Third, Causal AI explanations convey actionable insights, not just raw information. Users can probe and stress-test models by examining “what-if” scenarios, and data subjects can leverage algorithmic recourse (as we described above). This kind of tooling requires causality — put simply, you need causal knowledge to anticipate the effects of actions. 

Finally, with conventional machine learning, there’s a trade-off between explainability and performance — more powerful models sacrifice explainability. In contrast, a better causal model explains the system more completely, which results in superior model performance. Please check out the causaLens blog to take a deeper dive. 

How does this impact my business?

Causal AI is the only form of AI that meets the FEAT principles in letter and spirit. 

Embedding causality, and hence FEAT, in your AI systems doesn’t just mitigate risks — it also radically improves your business’ chances of successfully scaling AI adoption. 

Many AI experiments are bottlenecked due to regulatory reviews. Causal AI removes this bottleneck with faster AI governance, and thereby radically accelerates the process of getting models in production. Another blocker in the data science workflow is that the model-building process often excludes human judgment and expertise, and the assumptions behind models cannot be satisfactorily explained to humans. Causal AI unites business stakeholders and data scientists in the model-building process, ending the lengthy and frustrating iteration cycles between business and data teams. 
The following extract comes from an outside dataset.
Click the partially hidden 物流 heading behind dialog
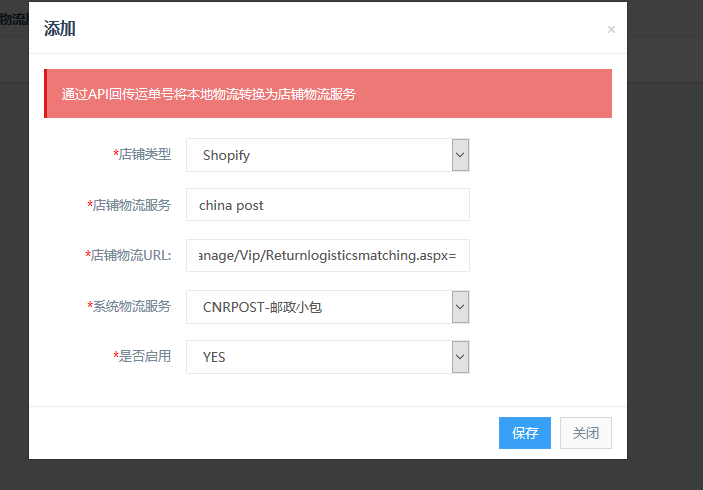 pyautogui.click(x=14, y=19)
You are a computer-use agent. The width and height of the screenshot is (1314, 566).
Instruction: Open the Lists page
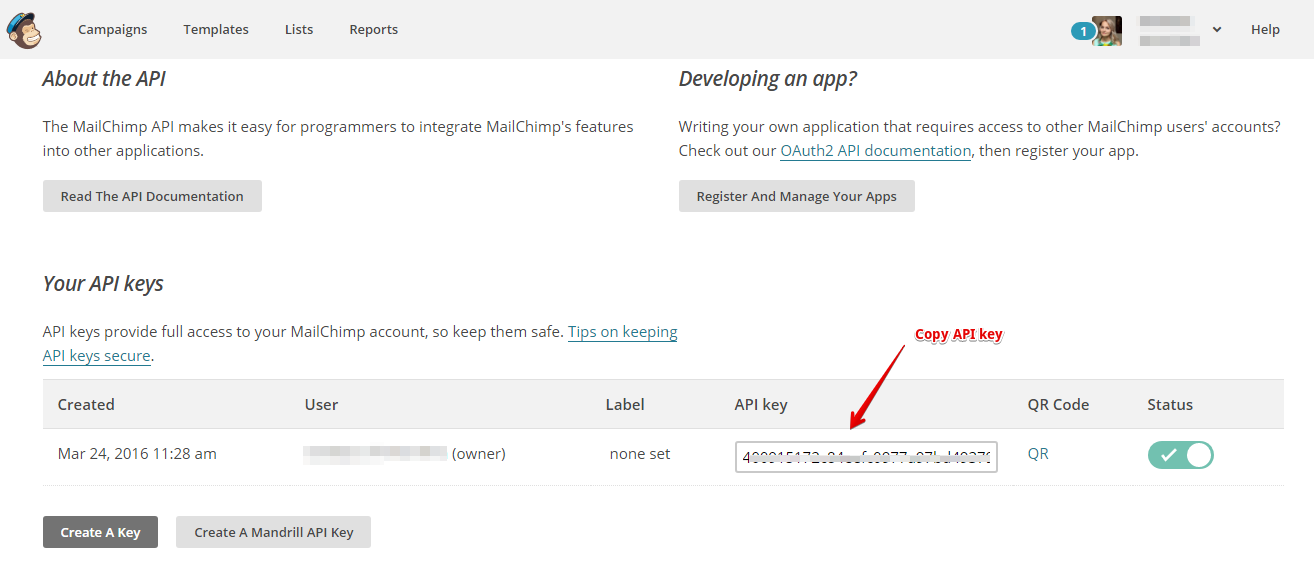[x=299, y=30]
In conclusion, we want to emphasize that there are many ways to go about embedding causality, and therefore FEAT, into your AI systems. One is to adopt Causal AI for model risk management and evaluation — leveraging causality to evaluate and certify the inherent risk in a productionized model. causaLens’ model risk evaluation application can:

  • Check that an existing AI system is FEAT-compliant — including monitoring and eliminating AI bias, promoting external accountability, and boosting model explainability. 
  • Generating documented risk assessments that are compliant with SR 11-7 and other leading-edge regulations. 
  • Monitoring systems for early warning signals of abrupt regime shifts under which models will fail, and detecting whether models are picking up on spurious correlations that are liable to break down. 
  • Diagnosing why models are underperforming and generating shareable explanations of model performance that business stakeholders can understand.